Dropping Out of Medicaid? Wyoming Has Taken a Look at the Consequences

By Martha Heberlein

An idea has been floating about suggesting that states that don’t want to comply with the new Medicaid provisions will simply “opt out” of the program. While much of the recent chatter has centered on Texas, Governor Freudenthal of Wyoming asked his Department of Health to examine the issue back in March. The report the Department of Health released in September provides some insight on the economic impact of such a move.

Let’s start with the basics of their report –

  • As the largest source of federal support to the states, Medicaid is a major driver in the economy, funding both state and local government agencies. Opting out would decrease their revenue base and take needed dollars out of the state economy. At the same time, the resulting loss of coverage will increase costs to counties as more uninsured individuals are forced to seek indigent care.
  • Medicaid funds also enable states to fill the gap in coverage when children and families lose coverage as a result of the economy. Beyond that, it allows the state to respond to emergencies as well as an aging population. While some of the folks losing coverage under an opt-out scenario may find other options under health reform, for this low-income population, coverage will likely be unaffordable (only those with incomes above 100% of the FPL are eligible for exchange subsidies) and may not offer them the benefits they need.
  • On the other side of the equation, providers, such as doctors, hospitals, and nursing homes, could see a reduction in payments of up to $250 million a year.

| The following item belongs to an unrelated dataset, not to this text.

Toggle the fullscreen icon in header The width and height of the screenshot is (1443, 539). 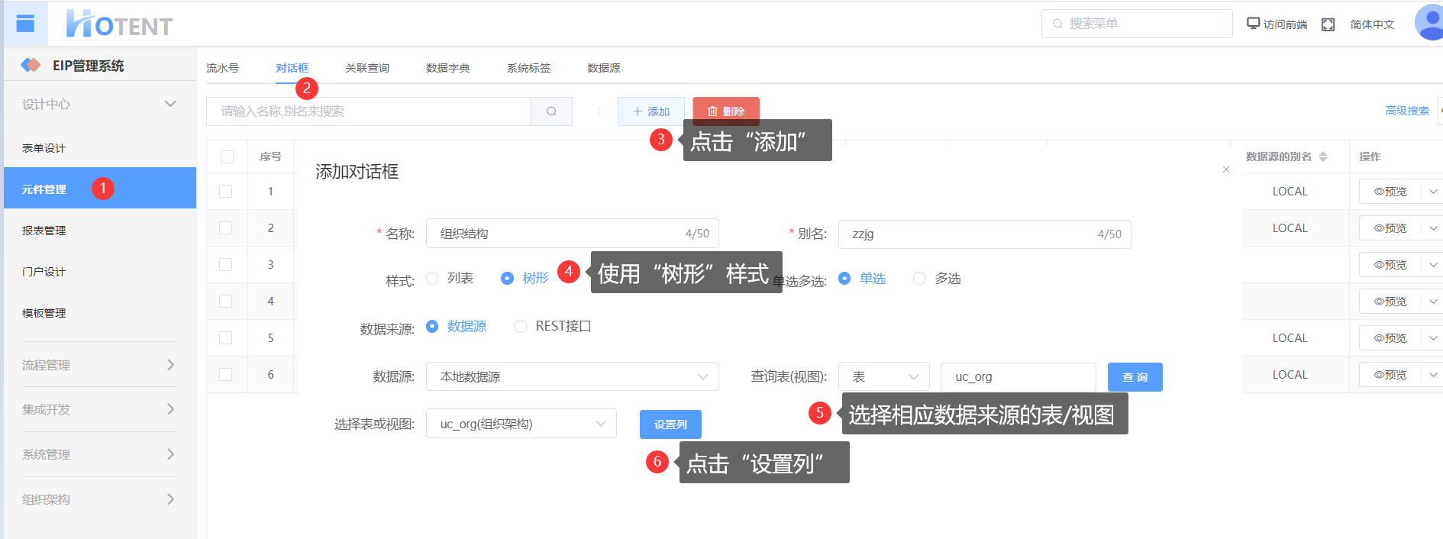pos(1328,24)
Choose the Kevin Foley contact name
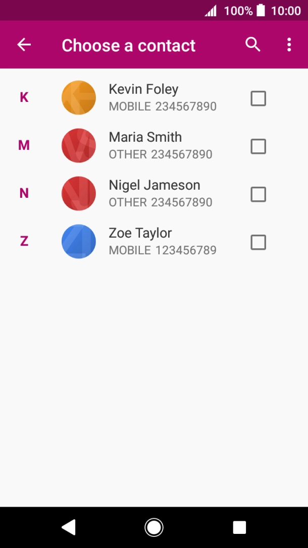The height and width of the screenshot is (548, 308). (143, 89)
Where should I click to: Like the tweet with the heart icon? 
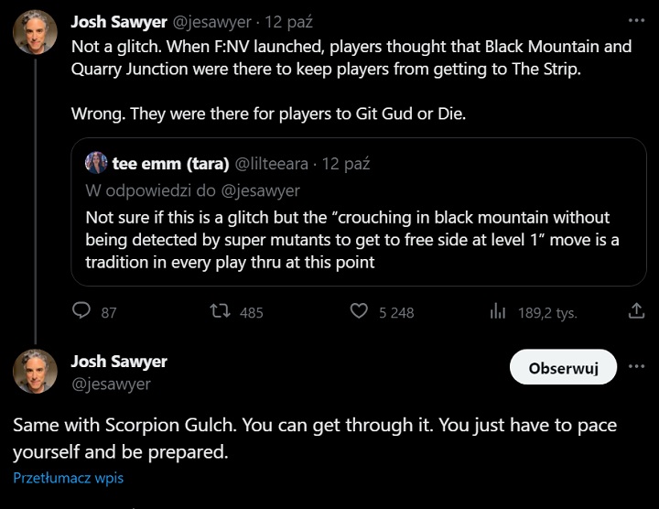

The impact would be felt greatly in long-term care services, as Medicaid is the primary source of revenue, accounting for 63% of total nursing home expenditures.

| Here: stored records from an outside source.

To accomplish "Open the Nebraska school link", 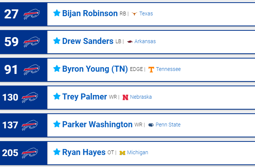I will (x=141, y=97).
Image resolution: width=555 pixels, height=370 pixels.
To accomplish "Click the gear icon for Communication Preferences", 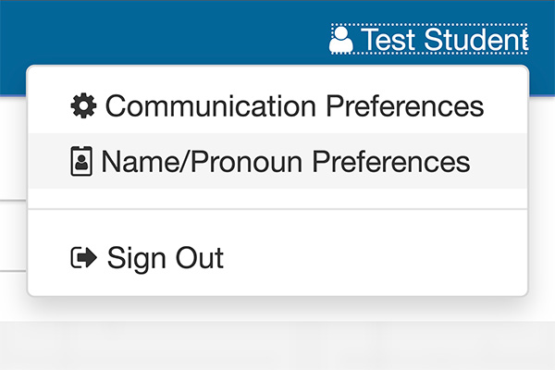I will 83,105.
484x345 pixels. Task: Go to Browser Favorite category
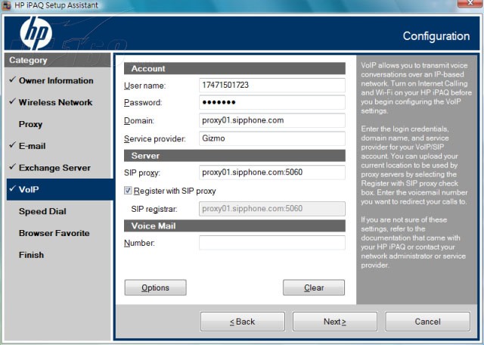tap(54, 233)
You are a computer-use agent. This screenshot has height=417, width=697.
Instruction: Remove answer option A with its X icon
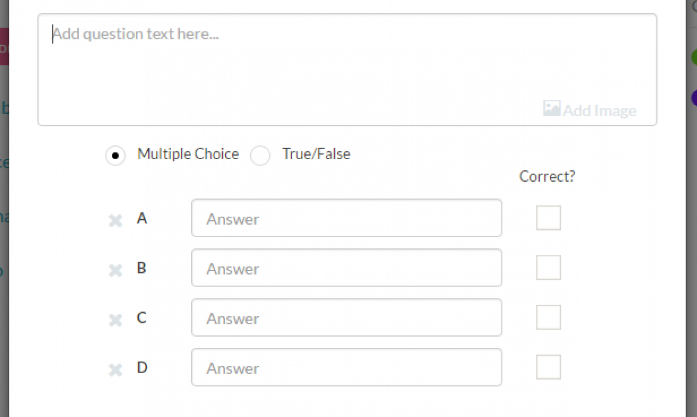pyautogui.click(x=115, y=221)
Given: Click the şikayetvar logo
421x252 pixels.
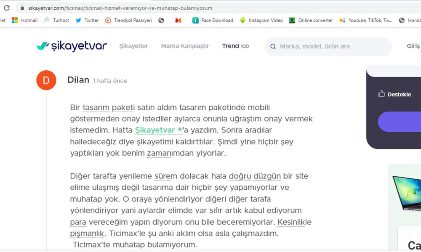Looking at the screenshot, I should click(x=72, y=46).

The consequences of such an action reveal that it’s more of a dropping out than an opting out–a fiscally irresponsible action that would make a political statement but create significant hardship for the citizens and providers that rely on the money that Medicaid brings into the state.  A multitude of state agencies are also touched by Medicaid dollars and it’s important for a state to consider the trickle down effect such a decision would have. There are some pretty obvious ones, for example a significant portion of mental health and substance abuse services are paid for with Medicaid funds, as are pregnancy and family planning related services. However, there are others like the Office of Health Care Licensing, an important watchdog agency that protects the health and safety of all Wyoming residents by conducting on-site inspections and complaint investigations of health care facilities that may not immediately come to mind.

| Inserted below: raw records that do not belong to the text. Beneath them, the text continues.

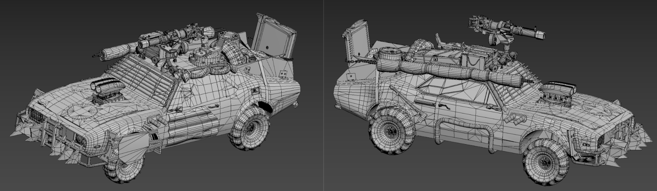Viewport: 657px width, 191px height.
Task: Click the open hatch lid in right viewport
Action: tap(356, 42)
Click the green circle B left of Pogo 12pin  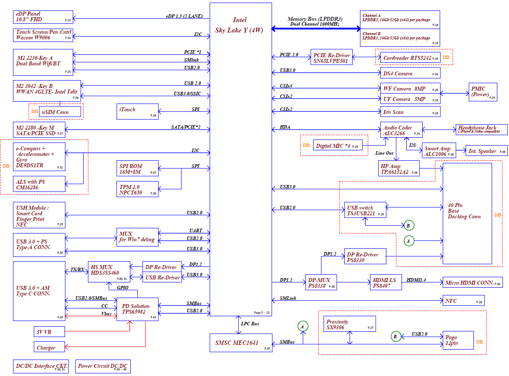tap(395, 336)
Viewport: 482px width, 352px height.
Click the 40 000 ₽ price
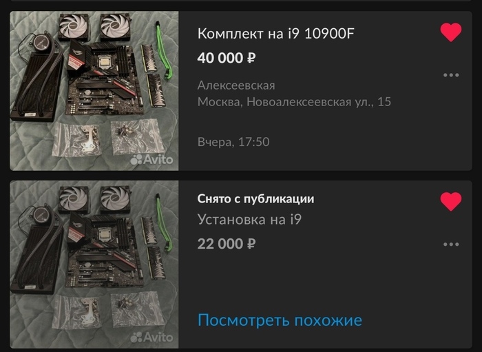(x=227, y=57)
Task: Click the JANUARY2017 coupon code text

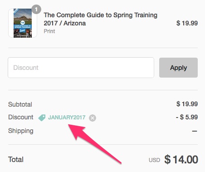Action: coord(67,118)
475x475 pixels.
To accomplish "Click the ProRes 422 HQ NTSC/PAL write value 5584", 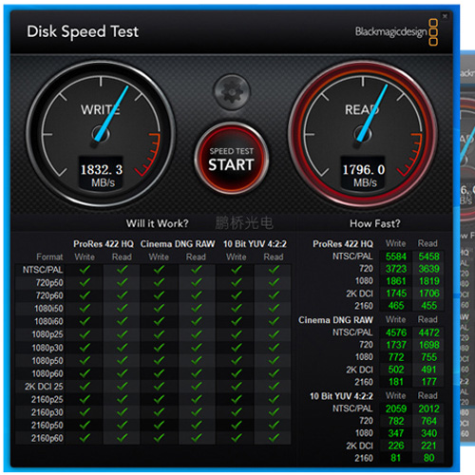I will pyautogui.click(x=396, y=257).
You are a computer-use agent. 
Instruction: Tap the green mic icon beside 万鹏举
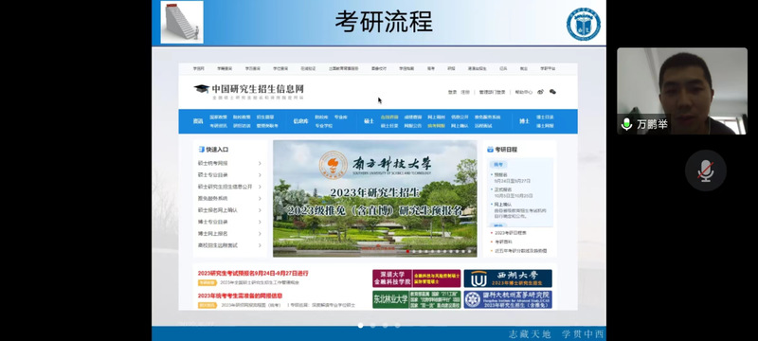coord(626,124)
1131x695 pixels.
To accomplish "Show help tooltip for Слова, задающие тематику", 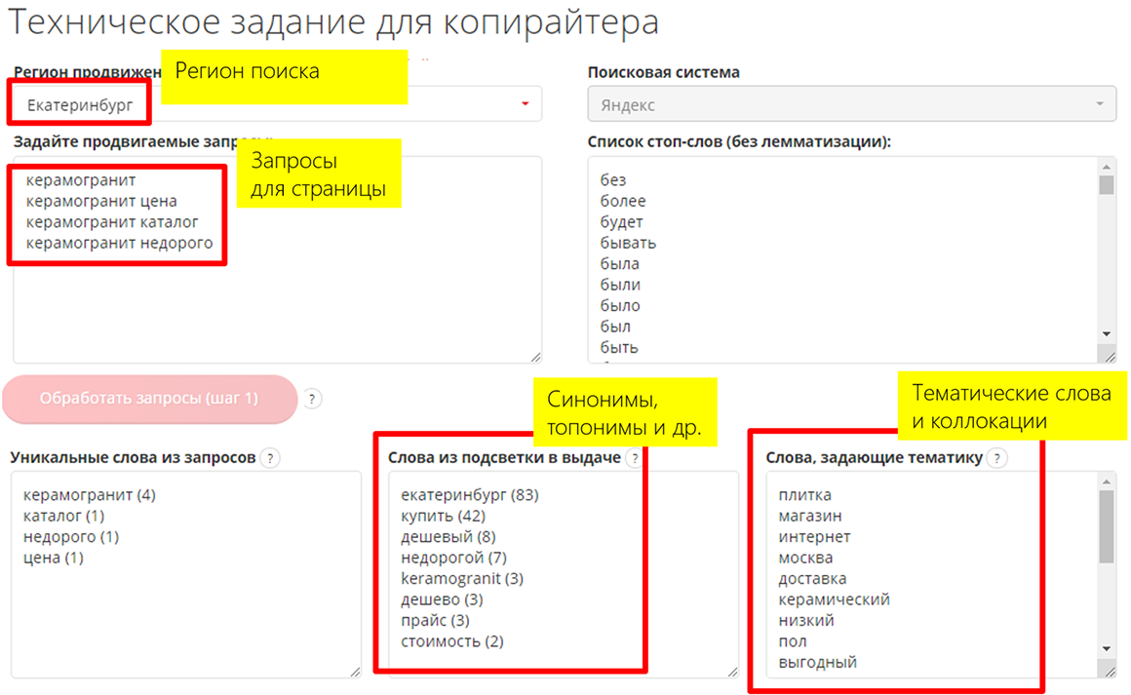I will point(997,458).
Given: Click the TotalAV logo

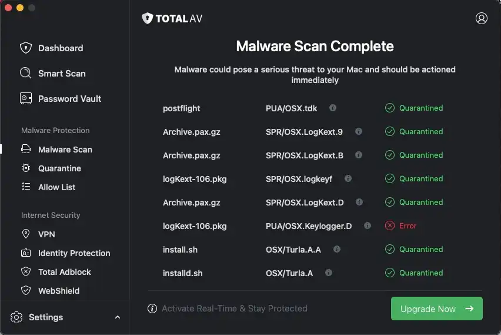Looking at the screenshot, I should [172, 19].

As the report concludes, “because Medicaid has been in place as a significant payer source within the health care industry for so long, much of the industry touches the program in one way or another.” Dropping out of Medicaid would not only impact those receiving coverage through the program, but providers and state agencies would also feel the pinch of a lack of federal financial support.  When policymakers take the time to think about it, it’s a foolish choice and one that will only serve to destabilize their state economies and their health care systems.